Ted Solotaroff of East Quogue died at his home on Friday, August 8, from complications of pneumonia. He was 79.
The founder of New American Review, a literary journal published in the 1960s and 1970s, Mr. Solotaroff was a writer, critic and editor who helped shape the careers of many prominent writers while working as senior editor at Harper & Row, a publishing company based in New York City, from 1979 to 1991.
Born on October 9, 1928, in Elizabeth, New Jersey, Mr. Solotaroff attended the University of Michigan, and while there his love for literature and his aspirations to write fiction began to take root. As a freshman, the first story he ever wrote won a campus fiction prize. He received his undergraduate degree in 1952 and later became a graduate student at the University of Chicago, receiving his master’s degree in 1956.
He began to build his own literary career as an editor and critic for the journal Commentary from 1960 to 1966, before starting New American Review in 1967. The literary journal, which was later called American Review, published writers including E.L. Doctorow, William H. Gass, Donald Barthelme and others.

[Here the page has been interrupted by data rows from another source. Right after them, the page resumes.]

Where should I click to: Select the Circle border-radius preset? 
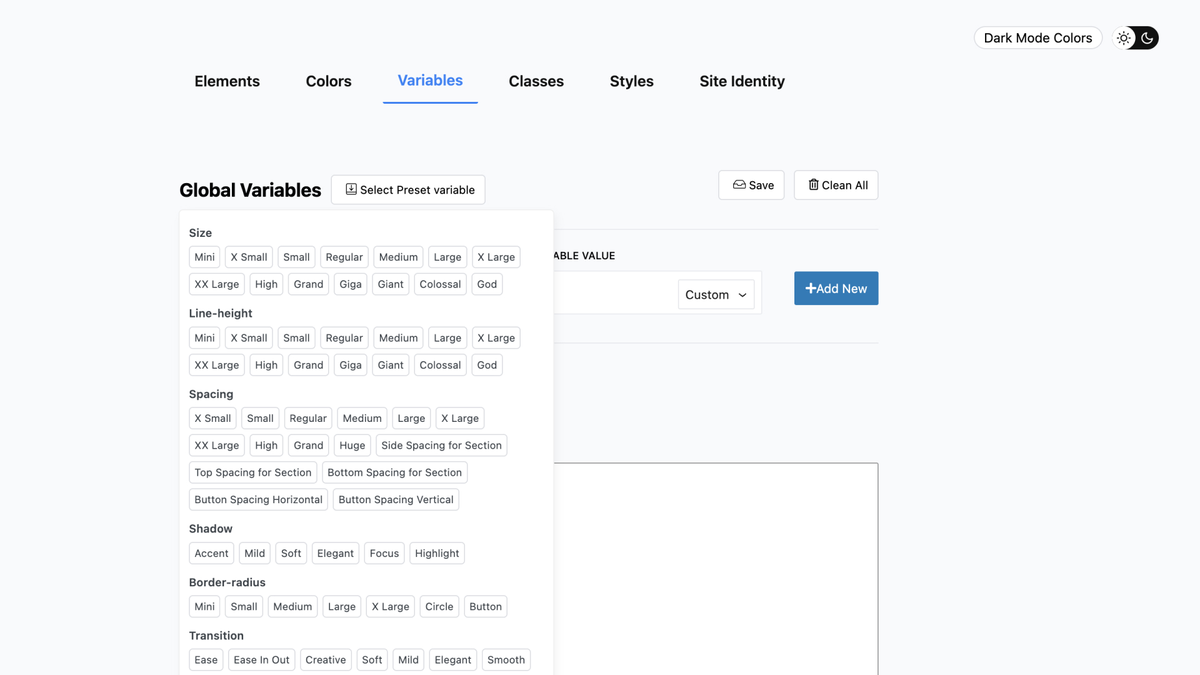pos(439,605)
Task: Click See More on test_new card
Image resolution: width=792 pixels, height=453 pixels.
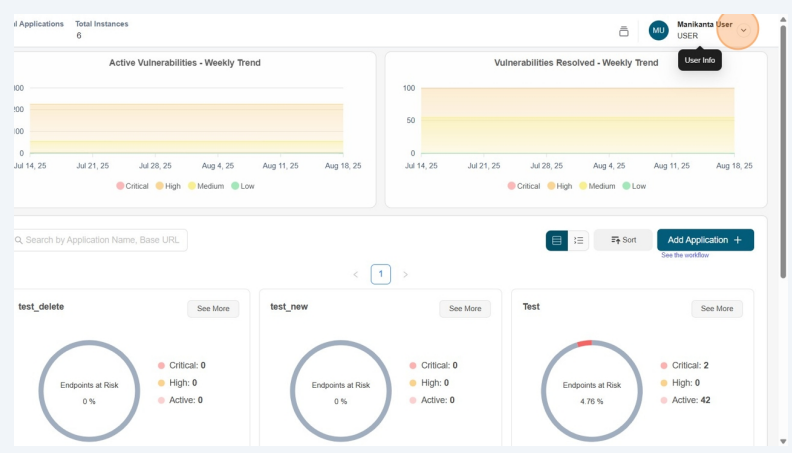Action: pyautogui.click(x=465, y=308)
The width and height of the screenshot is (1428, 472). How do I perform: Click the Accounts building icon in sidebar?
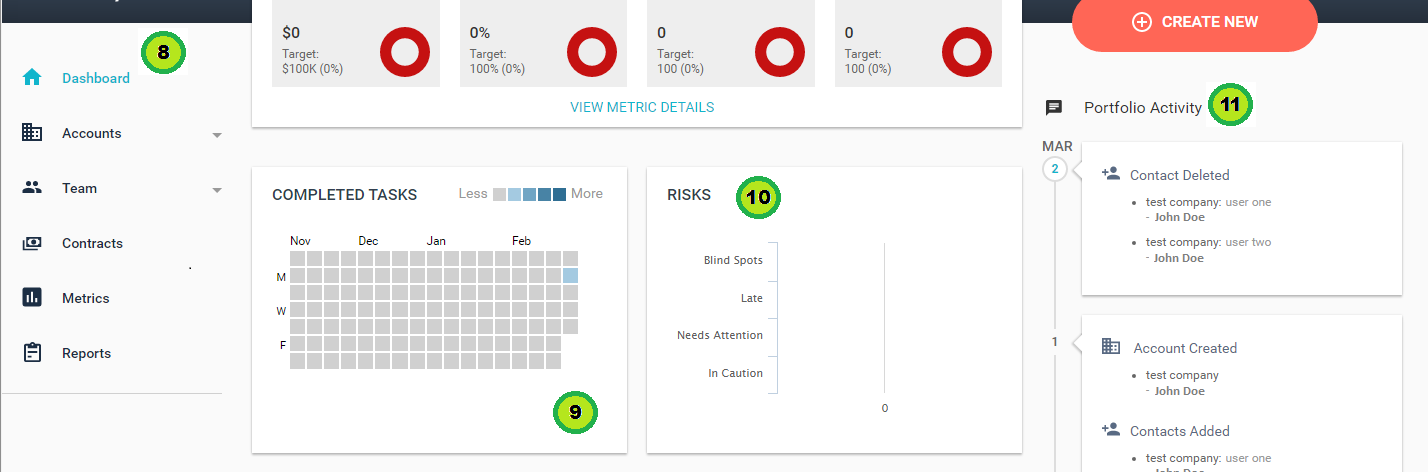pos(32,133)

In 1989, Rupert Murdoch bought Harper & Row and Mr. Solotaroff began to do less editing and more writing. He moved from Manhattan to East Quogue and wrote two volumes of critical essays before writing about his own life in two well-received books, “Truth Comes in Blows” in 1998, and “First Loves” in 2004. He was working on a third volume of his memoirs at the time of his death.
Mr. Solotaroff is survived by his wife of 28 years, Virginia Heiserman Solotaroff of East Quogue; four sons, Paul Solotaroff of Boston, Ivan Solotaroff of Newtown, Pennsylvania, Jason Solotaroff of Montclair, New Jersey, and Isaac Solotaroff of Brooklyn; five stepchildren, Regan, Alison and Arthur Heiserman, all of New York City, Lisa Heiserman of Cambridge, Massachusetts, and Gina Heiserman of Woodstock, New York; a brother; and 13 grandchildren.